Je crois plutôt qu’il applique ici la vieille tactique médiatique de “Gloub” (Georges-Louis Bouchez) : “critiquer” des mesures que le MR et ECOLO ont eux-mêmes prises et acceptées dans les divers gouvernements auxquels ils participent.
Je ne crois donc pas à un abcès de sincérité, mais à un prurit d’électoralisme.
Quant aux 250 euros d’amende qu’il s’est très hypothétiquement engagé à payer, comme un petit luxe de petit caprice bourgeois, j’aurais préféré l’entendre dire que cette somme, pour un ménage modeste, est scandaleusement impayable – car elle leur ôte littéralement le pain de la bouche. Bon. Voilà. J’y ai moi aussi été de mon petit commentaire.

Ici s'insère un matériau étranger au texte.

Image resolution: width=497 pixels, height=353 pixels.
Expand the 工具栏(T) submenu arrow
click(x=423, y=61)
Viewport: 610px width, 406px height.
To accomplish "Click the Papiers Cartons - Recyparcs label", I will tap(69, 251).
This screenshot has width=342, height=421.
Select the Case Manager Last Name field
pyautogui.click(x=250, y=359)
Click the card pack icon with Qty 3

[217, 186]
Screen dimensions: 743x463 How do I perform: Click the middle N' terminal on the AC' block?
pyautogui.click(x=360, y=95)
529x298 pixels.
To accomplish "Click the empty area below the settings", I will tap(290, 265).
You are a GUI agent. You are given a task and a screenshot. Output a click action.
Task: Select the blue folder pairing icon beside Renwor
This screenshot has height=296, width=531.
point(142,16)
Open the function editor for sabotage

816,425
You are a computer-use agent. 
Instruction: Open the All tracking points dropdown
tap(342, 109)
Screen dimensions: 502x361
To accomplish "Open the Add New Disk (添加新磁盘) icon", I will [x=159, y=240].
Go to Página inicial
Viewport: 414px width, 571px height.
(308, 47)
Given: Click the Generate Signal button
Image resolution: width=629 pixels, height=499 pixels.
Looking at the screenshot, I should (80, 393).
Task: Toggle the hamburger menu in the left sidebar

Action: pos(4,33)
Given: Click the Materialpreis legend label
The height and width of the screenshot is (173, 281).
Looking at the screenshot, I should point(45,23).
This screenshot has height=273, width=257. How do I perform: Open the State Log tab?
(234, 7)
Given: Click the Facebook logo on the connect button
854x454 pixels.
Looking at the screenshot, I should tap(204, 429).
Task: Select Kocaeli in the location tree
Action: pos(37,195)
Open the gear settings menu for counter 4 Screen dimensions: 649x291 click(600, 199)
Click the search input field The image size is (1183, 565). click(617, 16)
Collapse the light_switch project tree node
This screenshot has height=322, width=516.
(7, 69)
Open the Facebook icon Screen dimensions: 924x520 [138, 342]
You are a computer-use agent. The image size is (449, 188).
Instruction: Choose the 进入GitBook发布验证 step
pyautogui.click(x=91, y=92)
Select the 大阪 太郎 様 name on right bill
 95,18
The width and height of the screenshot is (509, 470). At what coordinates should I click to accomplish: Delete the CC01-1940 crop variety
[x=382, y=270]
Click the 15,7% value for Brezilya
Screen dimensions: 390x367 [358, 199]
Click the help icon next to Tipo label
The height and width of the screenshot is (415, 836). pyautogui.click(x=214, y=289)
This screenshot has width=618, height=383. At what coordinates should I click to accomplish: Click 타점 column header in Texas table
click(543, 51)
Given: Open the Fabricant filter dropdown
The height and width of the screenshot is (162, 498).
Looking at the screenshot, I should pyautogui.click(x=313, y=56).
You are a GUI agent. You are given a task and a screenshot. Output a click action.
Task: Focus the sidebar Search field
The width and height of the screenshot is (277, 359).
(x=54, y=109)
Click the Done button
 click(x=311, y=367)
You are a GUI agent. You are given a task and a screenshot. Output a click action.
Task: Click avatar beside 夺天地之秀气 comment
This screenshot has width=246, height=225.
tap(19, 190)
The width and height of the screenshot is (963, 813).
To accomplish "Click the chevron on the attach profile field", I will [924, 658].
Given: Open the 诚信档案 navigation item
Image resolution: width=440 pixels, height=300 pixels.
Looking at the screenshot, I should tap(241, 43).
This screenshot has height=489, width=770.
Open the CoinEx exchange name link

Mais à vrai dire, la bulle de Jean-Marc, je m’en bats l’œil, la prostate et les coucougnettes. Car tant qu’on saturera les média et les réseaux sociaux avec des photos de jeunes dans les parcs, avec leurs papiers gras dans l’herbe, et avec les politiques qui s’astiquent à deux ou à trois dans les bulles du jacuzzi, on ne parlera pas de l’industrie pharmaceutique qui ne livre pas ses commandes, ou de l’organisation désastreuse des vaccinations à Bruxelles. On donne du grain à moudre à ceux qui aiment dénoncer leurs voisins, plutôt qu’à celles et à ceux qui aimeraient simplement pouvoir se réapproprier le printemps.

Claude Semal, le 28 février 2021.

NB: Comme madame la Ministre Bénédicte Linard l’a annoncé, le printemps revient pour le culture. Je me suis donc remis au piano.